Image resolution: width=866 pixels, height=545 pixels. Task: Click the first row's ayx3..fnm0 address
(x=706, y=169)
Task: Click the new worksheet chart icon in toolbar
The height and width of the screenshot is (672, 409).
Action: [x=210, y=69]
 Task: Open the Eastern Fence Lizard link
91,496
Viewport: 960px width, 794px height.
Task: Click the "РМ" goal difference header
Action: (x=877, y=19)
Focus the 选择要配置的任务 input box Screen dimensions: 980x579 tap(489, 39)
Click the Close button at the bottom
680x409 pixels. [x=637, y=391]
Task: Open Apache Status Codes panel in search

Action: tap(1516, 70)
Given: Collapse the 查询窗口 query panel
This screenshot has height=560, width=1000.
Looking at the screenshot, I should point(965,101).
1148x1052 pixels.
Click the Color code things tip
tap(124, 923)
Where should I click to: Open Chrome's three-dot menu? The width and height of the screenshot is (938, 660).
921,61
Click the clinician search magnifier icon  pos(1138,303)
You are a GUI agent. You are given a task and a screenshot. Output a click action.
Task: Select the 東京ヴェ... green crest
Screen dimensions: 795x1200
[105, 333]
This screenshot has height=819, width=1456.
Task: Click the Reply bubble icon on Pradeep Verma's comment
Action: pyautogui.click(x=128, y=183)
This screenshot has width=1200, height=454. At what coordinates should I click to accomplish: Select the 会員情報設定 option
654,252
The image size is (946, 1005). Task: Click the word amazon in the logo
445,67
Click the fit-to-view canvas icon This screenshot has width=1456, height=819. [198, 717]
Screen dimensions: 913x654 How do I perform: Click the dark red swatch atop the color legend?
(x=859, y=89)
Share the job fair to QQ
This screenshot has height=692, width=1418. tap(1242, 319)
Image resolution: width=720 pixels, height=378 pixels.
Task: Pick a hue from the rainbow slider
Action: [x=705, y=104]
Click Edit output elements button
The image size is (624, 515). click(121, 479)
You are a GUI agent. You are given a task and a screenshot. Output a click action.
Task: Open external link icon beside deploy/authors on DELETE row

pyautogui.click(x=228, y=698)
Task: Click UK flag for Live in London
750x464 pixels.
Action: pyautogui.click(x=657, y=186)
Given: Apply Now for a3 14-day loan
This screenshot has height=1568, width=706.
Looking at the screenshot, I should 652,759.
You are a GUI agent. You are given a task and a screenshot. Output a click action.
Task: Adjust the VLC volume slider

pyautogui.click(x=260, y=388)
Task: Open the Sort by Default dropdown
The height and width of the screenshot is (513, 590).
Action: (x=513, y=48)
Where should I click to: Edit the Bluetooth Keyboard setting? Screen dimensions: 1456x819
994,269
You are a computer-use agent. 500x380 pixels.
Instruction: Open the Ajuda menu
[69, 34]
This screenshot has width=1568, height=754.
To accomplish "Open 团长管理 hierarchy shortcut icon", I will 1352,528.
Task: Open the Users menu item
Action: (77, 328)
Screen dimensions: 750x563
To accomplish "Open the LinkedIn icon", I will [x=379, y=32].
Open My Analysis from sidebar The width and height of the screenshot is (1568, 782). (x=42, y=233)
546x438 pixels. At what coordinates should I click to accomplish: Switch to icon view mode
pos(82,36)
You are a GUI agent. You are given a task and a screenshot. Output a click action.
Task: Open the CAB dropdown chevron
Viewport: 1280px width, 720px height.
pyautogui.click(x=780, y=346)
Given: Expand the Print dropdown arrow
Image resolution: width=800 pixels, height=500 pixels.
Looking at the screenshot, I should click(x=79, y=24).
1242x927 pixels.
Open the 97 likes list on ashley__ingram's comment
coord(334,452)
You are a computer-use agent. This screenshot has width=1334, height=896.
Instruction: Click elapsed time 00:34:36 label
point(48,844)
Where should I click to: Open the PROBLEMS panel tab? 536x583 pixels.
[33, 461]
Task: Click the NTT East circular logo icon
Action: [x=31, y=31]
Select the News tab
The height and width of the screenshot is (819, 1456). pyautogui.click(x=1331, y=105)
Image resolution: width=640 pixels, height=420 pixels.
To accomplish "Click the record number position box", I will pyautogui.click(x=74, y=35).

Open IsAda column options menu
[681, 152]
__________________________________________________
=== Assignment ===
The entries above must be repeated word for word.

=== Written response ===
Image resolution: width=866 pixels, height=545 pixels. Task: Click the first row's ayx3..fnm0 address
(x=706, y=169)
Task: Click the new worksheet chart icon in toolbar
The height and width of the screenshot is (672, 409).
Action: [x=210, y=69]
 Task: Open the Eastern Fence Lizard link
91,496
Viewport: 960px width, 794px height.
Task: Click the "РМ" goal difference header
Action: (x=877, y=19)
Focus the 选择要配置的任务 input box Screen dimensions: 980x579 tap(489, 39)
Click the Close button at the bottom
680x409 pixels. [x=637, y=391]
Task: Open Apache Status Codes panel in search

Action: tap(1516, 70)
Given: Collapse the 查询窗口 query panel
This screenshot has height=560, width=1000.
Looking at the screenshot, I should point(965,101).
1148x1052 pixels.
Click the Color code things tip
tap(124, 923)
Where should I click to: Open Chrome's three-dot menu? The width and height of the screenshot is (938, 660).
921,61
Click the clinician search magnifier icon  pos(1138,303)
You are a GUI agent. You are given a task and a screenshot. Output a click action.
Task: Select the 東京ヴェ... green crest
Screen dimensions: 795x1200
[105, 333]
This screenshot has height=819, width=1456.
Task: Click the Reply bubble icon on Pradeep Verma's comment
Action: pyautogui.click(x=128, y=183)
This screenshot has width=1200, height=454. At what coordinates should I click to accomplish: Select the 会員情報設定 option
654,252
The image size is (946, 1005). Task: Click the word amazon in the logo
445,67
Click the fit-to-view canvas icon This screenshot has width=1456, height=819. [198, 717]
Screen dimensions: 913x654 How do I perform: Click the dark red swatch atop the color legend?
(x=859, y=89)
Share the job fair to QQ
This screenshot has height=692, width=1418. tap(1242, 319)
Image resolution: width=720 pixels, height=378 pixels.
Task: Pick a hue from the rainbow slider
Action: [x=705, y=104]
Click Edit output elements button
The image size is (624, 515). click(121, 479)
You are a GUI agent. You are given a task and a screenshot. Output a click action.
Task: Open external link icon beside deploy/authors on DELETE row

pyautogui.click(x=228, y=698)
Task: Click UK flag for Live in London
750x464 pixels.
Action: pyautogui.click(x=657, y=186)
Given: Apply Now for a3 14-day loan
This screenshot has height=1568, width=706.
Looking at the screenshot, I should 652,759.
You are a GUI agent. You are given a task and a screenshot. Output a click action.
Task: Adjust the VLC volume slider

pyautogui.click(x=260, y=388)
Task: Open the Sort by Default dropdown
The height and width of the screenshot is (513, 590).
Action: (x=513, y=48)
Where should I click to: Edit the Bluetooth Keyboard setting? Screen dimensions: 1456x819
994,269
You are a computer-use agent. 500x380 pixels.
Instruction: Open the Ajuda menu
[69, 34]
This screenshot has width=1568, height=754.
To accomplish "Open 团长管理 hierarchy shortcut icon", I will 1352,528.
Task: Open the Users menu item
Action: (77, 328)
Screen dimensions: 750x563
To accomplish "Open the LinkedIn icon", I will [x=379, y=32].
Open My Analysis from sidebar The width and height of the screenshot is (1568, 782). (x=42, y=233)
546x438 pixels. At what coordinates should I click to accomplish: Switch to icon view mode
pos(82,36)
You are a GUI agent. You are given a task and a screenshot. Output a click action.
Task: Open the CAB dropdown chevron
Viewport: 1280px width, 720px height.
pyautogui.click(x=780, y=346)
Given: Expand the Print dropdown arrow
Image resolution: width=800 pixels, height=500 pixels.
Looking at the screenshot, I should click(x=79, y=24).
1242x927 pixels.
Open the 97 likes list on ashley__ingram's comment
coord(334,452)
You are a computer-use agent. This screenshot has width=1334, height=896.
Instruction: Click elapsed time 00:34:36 label
point(48,844)
Where should I click to: Open the PROBLEMS panel tab? 536x583 pixels.
[33, 461]
Task: Click the NTT East circular logo icon
Action: [x=31, y=31]
Select the News tab
The height and width of the screenshot is (819, 1456). pyautogui.click(x=1331, y=105)
Image resolution: width=640 pixels, height=420 pixels.
To accomplish "Click the record number position box", I will pyautogui.click(x=74, y=35).

Open IsAda column options menu
[681, 152]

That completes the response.